You might wonder why should I improve my edge control. The answer is simple.
If you can’t control your boat, you are not going to be able to control where it goes. Everything in kayaking comes back to the most basic skills, especially edge control.
Edging your boat teaches you balance, it makes you more comfortable with your boat.

How you weight your edges determines how your boat turns and interacts with the water, whether it is a skill as fundamental as peeling out of an eddy or attempting a McNasty.

One drill I really like to work on edge control in the flat water is practicing tilting your boat on edge while keeping neutral and centered. this is a great drill to try to do without having your paddle in the water. Keeping your paddle out of the water teaches you balance, and forces you to use your abdominal muscles.

This is what you are going to do. Keeping your body neutral, pull your right knee up, keeping your left edge in contact with the water. To make yourself more stable, make sure that your body position is nice and forward over your cockpit. Look straight ahead, finding a point to focus on. Some coaches will have you look down towards the water, to emphasize the proper body position for this drill, and to clearly see how far you can maintain holding your edge out of the water.

Try and balance without placing your paddle blade in the water! If you need to brace, or start to lose your balance, decrease the amount of edge you are using.

Once you have this drill dialed on both sides, try rocking your boat once you have it balanced on edge. You don’t do this by thrusting your paddle back and forth in the water. Your body weight is responsible for the movement of your boat. Your paddle is only there to give you a little extra leverage. Start trying this drill without using your paddle first. You want to hold your boat on edge, while throwing your body back and forward, first towards the stern and then towards the bow. It is easier to throw towards your stern first because your stern has less volume, and is easier to slice underwater. The momentum from throwing back will help slam your bow forwards and under. This will help to transition into working on the double pump.
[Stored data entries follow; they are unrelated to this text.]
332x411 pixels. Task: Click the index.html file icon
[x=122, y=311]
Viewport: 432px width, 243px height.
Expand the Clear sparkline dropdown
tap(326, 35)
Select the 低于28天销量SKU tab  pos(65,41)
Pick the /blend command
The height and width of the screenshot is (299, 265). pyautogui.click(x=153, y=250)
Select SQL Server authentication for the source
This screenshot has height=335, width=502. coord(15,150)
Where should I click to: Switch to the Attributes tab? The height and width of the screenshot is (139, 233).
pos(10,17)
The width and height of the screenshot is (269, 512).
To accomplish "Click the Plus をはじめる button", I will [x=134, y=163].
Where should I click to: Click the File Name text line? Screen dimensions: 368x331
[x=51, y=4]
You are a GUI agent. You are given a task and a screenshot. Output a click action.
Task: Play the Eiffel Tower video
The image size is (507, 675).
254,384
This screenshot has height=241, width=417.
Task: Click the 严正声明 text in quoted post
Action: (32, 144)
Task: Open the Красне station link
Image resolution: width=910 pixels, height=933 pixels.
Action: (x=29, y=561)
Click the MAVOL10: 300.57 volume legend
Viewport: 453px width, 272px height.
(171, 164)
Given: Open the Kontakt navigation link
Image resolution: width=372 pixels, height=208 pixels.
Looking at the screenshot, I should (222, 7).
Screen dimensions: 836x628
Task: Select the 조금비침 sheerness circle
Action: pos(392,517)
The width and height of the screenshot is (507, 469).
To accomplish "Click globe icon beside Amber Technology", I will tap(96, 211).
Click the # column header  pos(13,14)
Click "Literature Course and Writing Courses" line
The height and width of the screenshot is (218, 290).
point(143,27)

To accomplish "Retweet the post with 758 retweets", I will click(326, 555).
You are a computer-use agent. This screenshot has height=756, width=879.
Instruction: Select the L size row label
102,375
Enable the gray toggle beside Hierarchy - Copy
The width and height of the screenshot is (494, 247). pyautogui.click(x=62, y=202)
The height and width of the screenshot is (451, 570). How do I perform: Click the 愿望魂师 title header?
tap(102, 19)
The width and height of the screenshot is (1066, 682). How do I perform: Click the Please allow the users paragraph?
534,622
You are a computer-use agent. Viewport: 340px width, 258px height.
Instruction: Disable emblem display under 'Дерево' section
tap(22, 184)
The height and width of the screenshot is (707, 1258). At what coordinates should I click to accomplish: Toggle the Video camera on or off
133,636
The next drill I like to do is when you are on edge, try paddling in a circle while maintaining the edge. If you have your right edge engaged, you are circling towards the left, and visa versa. This is a great drill to try in a pool, where you can easily pick visuals to guide your circle, starting and stopping in the same spot. I always have people start by trying to only paddle on the outside of the circle. This is because having your paddle on the outside of the circle helps guide your boat into the circle more easily. Make sure you try all these drills on both edges!